Abarbanell did not see a comedic side to his entire experience growing up with deaf parents, however.

One embarrassing moment occurred when he invited his classmates back to his house for lunch. Both of his parents worked, so the boys would be free to make a mess in the kitchen.

After lunch, the boys jumped around the living room, hopping from chair to chair. Then, the boys leapt off of the furniture, hit the hardwood floors that covered the house, and laughed when they felt the vibrations of the floor planks.

On this day, unbeknownst to Abarbanell, his father was home sick from work.

His father, Joe Abarbanell, screamed when he felt the vibrations of the floor. When Alan’s classmates asked him what the horrific noise was, he was so embarrassed that he told them it was the dog.

Abarbanell said, “It was the first time, it was the first time in my life, I realized that I was a little different. My mom and dad are different, because that noise… that was my father.”

The fact that Abarbanell’s parents were deaf made his life more difficult in some ways, but their deafness made one specific incident much easier for him. He was able to communicate with his mother during her final days of life, when she was in the hospital.

His mother had lapsed into a semi-coma, where she was half awake and half asleep.

Doctors told Abarbanell that it was important for his mother to have family with her while she was in her coma, to support and comfort her. One by one, his three brothers sat with their mother; they held her hand and kissed her goodbye.

Finally, it was time for Abarbanell to say goodbye to his mother. He saw her lying in her hospital bed, hooked up to countless machines. An oxygen mask covered her mouth and nose.

His mother opened her eyes, and he begged her to stay alive. In response, she signed to him.

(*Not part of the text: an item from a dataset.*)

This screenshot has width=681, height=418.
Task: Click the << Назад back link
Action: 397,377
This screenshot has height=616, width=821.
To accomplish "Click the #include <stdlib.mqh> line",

Abarbanell said, “I got to see my mother’s last words. If my mother were hearing, she’d have the mask on, and the tubes, and the tube going down her throat. She wouldn’t have been able to speak. But my mother was deaf, and she signed. And she signed to me… ‘you are my precious son, and I am going to love you forever.’”

Since that moment, Abarbanell said, he is eternally grateful to have been born a CODA.